If you are going to partake in Dublin’s favourite activity ( urrr drinking in case you were wondering !) there are a few things you should know before you begin:
1.There is no such thing as going for ONE Pint, so if a Dubliner invites you for a drink , expect to roll home at closing time having consumed at least six pints and 2 shots. You will always be persuaded to have “One for the Ditch “which will seem an awfully good idea at the time and until the morning after the night before.

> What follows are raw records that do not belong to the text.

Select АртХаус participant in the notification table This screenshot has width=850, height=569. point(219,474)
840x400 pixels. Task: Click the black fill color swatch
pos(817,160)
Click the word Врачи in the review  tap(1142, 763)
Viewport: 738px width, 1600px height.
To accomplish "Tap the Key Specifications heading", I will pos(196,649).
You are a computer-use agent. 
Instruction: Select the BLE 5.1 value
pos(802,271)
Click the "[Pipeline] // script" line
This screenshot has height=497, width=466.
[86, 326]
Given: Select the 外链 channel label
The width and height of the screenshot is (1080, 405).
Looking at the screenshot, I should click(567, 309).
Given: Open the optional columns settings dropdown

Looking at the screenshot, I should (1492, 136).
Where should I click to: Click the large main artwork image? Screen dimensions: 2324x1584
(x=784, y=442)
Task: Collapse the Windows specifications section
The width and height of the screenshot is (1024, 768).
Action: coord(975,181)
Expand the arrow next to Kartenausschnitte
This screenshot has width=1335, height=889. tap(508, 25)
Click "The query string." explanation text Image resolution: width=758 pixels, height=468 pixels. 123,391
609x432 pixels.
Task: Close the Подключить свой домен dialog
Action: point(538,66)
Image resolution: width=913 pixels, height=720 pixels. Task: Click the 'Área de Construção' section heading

2.You will need to find the “cure”. In Dublin this could be the full Irish breakfast fry or a Chicken Fillet Roll plus a Club Orange depending when you emerge from your pit. Hair of the dog is generally considered the best cure, although this may be frowned up on if you are working! Here are some links to some good local breakfast joints should you not make or need more than the Free Light breakfast available at Isaacs Hostel.
3. When ordering drink you must always specify your beer – never, ever ask for a “half of lager/beer” “! This will result in ridicule from the Barman or being ignored . You must name your beer, and in Ireland we call a half pint- a glass !
4.Never ever accept Baby Guinness shots : This is a delicious and innocent sounding combo of Baileys and Tia Maria but we guarantee, should you drink this, carnage will ensue and result in reanactment of the Hangover movie
Dublin is pretty casual so pretty much anything goes here, however you should note that you will need to carry the following with you at ALL times: An umbrella, ski gear , wellies, rainmac , Bermuda shorts or bikini , a woolly jumper , sunhat and thermal long johns for the unique Irish weather phenomenon of four seasons in one day.
If a Dubliner insults you, it quite probably means they like you! This is commonly called slagging and Dubliners will never miss an opportunity to partake. Be prepared as you will need thick skin. Cursing is commonplace and expected as part of everyday Dublin chatter – whatever class you are, So if you are called a feckin eejit -don’t take umbrage, it’s quite possibly because they fancy you or alternatively because you actually are one. For further reading on slagging see here
It is useful to familiarise yourself with some common Dublin slang phrases before you attempt response to a Dubliner (so that you can get at least get the gist of a conversation with the locals ) Here are few samples to get your started
Gerraup owda that – Please kindly move along to the side and out of my way or don’t be feckin’ ridiculous
Where’s the jax – where’s the toilet ?
I will in me fookin hole– there’s no chance of that ever happening!
Check out lovin Dublin for a full glossary of Dublin slang . Forewarned is forearmed
On Irish friendliness
And finally you should know that we Dubliners are a friendly chatty bunch and will talk to you at any opportunity. This doesn’t mean we want to marry you or be your best lifelong friend. Just be prepared to talk back – this is not London , New York or Paris and you will NOT be arrested for chatting with random strangers in Dublin
Good luck . Above all enjoy the Dublin craic and the pints!